* _What the task requires_:
Scale the entries between the lines holding "Task: Click the contributors people icon" and "click(485, 421)", inclusive, by rewriting all of those lines, requests included, with each coordinate in the answers multiplied by 0.5 and rounded to a whole number, halves going up. Leave the pictures out of your answer.

::: Records supplied

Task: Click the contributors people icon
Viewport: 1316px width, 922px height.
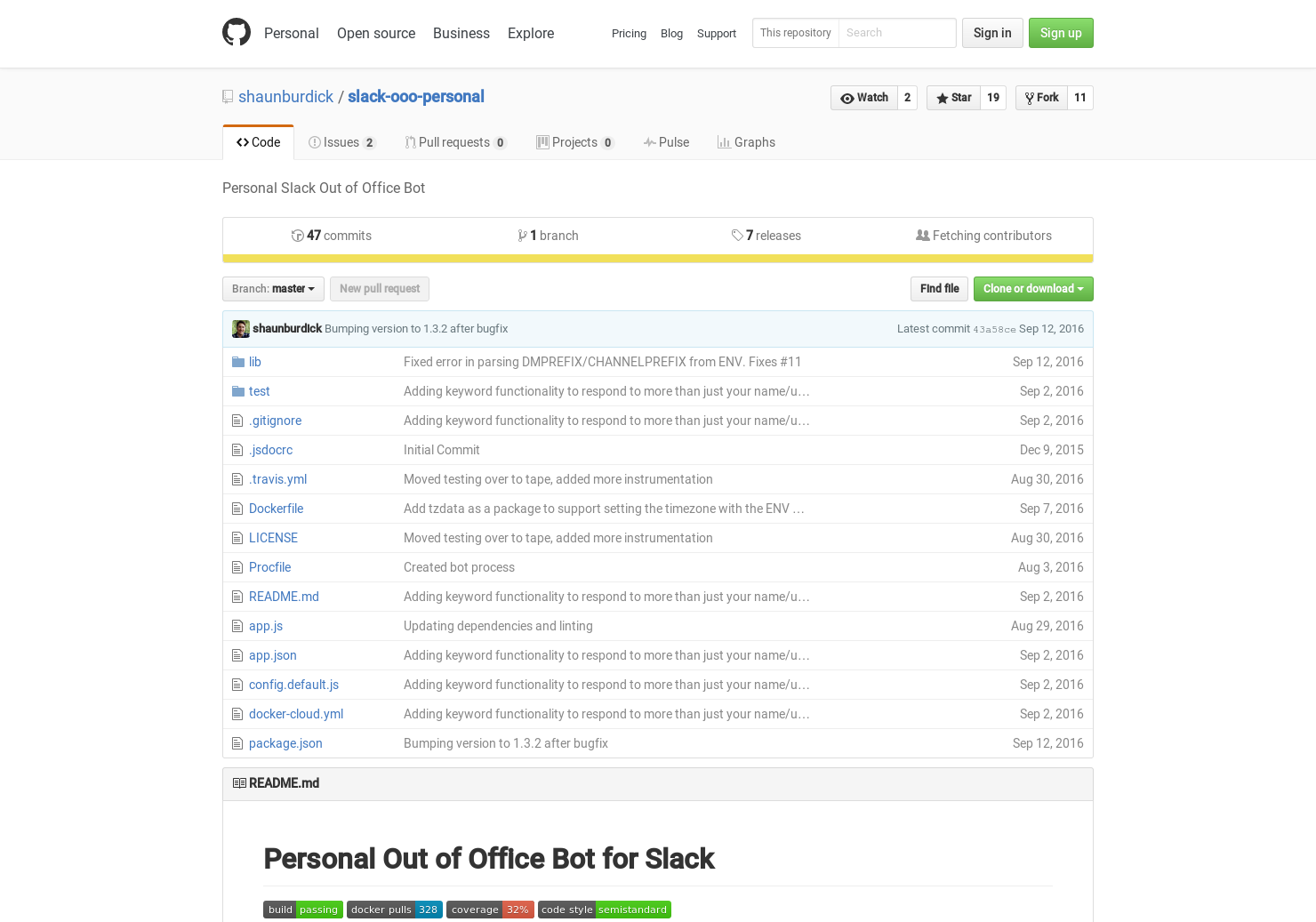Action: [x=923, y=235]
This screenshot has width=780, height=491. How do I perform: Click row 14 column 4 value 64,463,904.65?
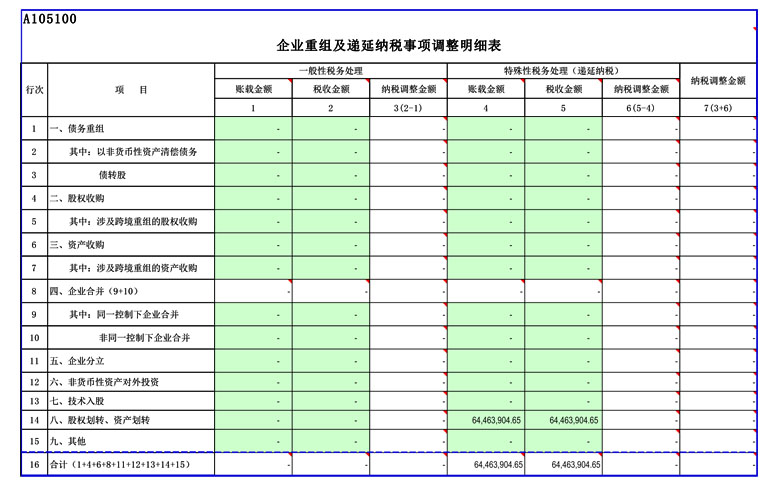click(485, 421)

::::::
::: Records supplied

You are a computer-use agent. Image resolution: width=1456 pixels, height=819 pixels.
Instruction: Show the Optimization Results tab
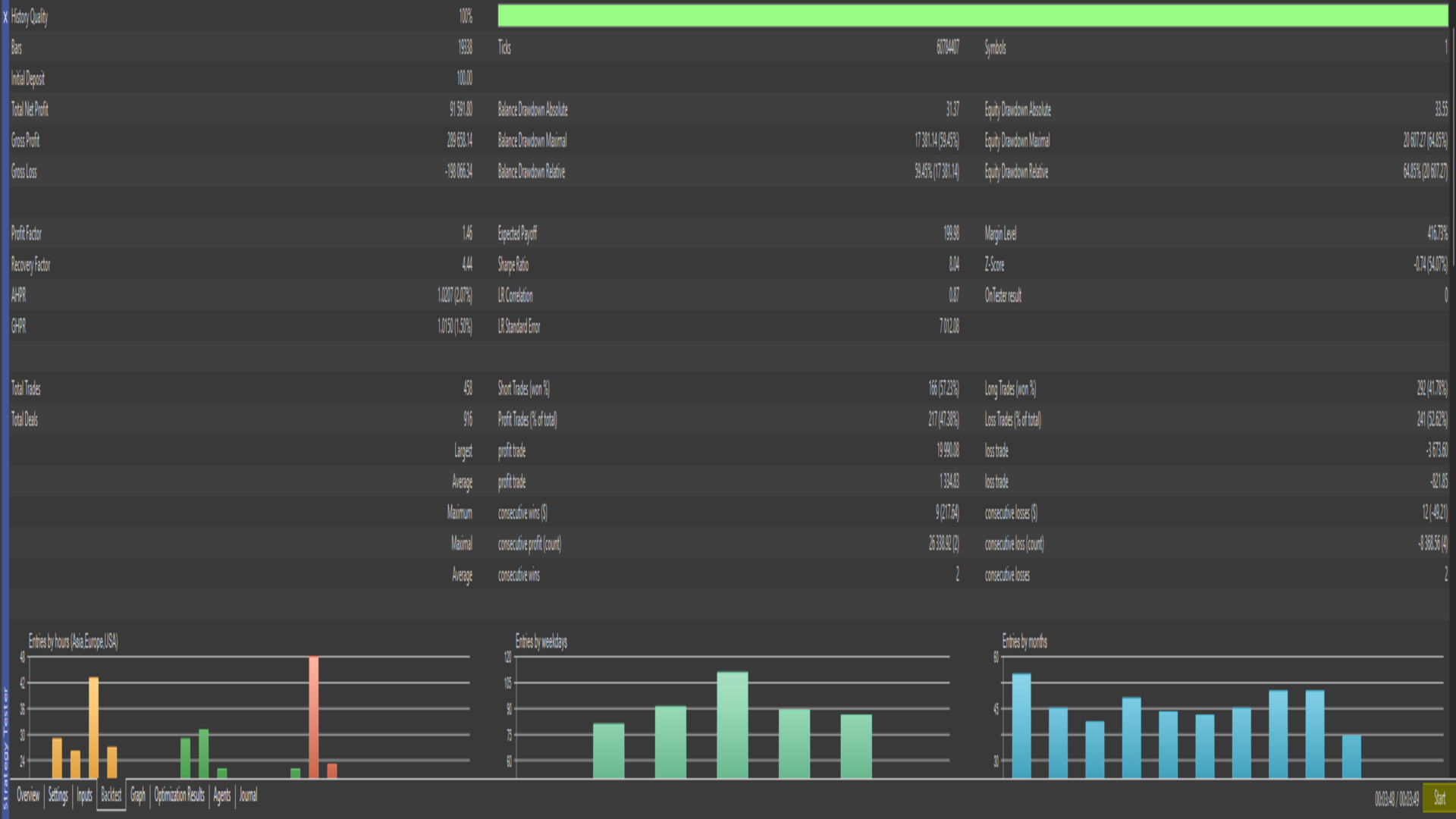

::::::

* _Task output_:
Task: Click the contributors people icon
Viewport: 1316px width, 922px height.
Action: [x=462, y=118]
This screenshot has width=780, height=491. How do I perform: Click row 14 column 4 value 64,463,904.65?
click(243, 211)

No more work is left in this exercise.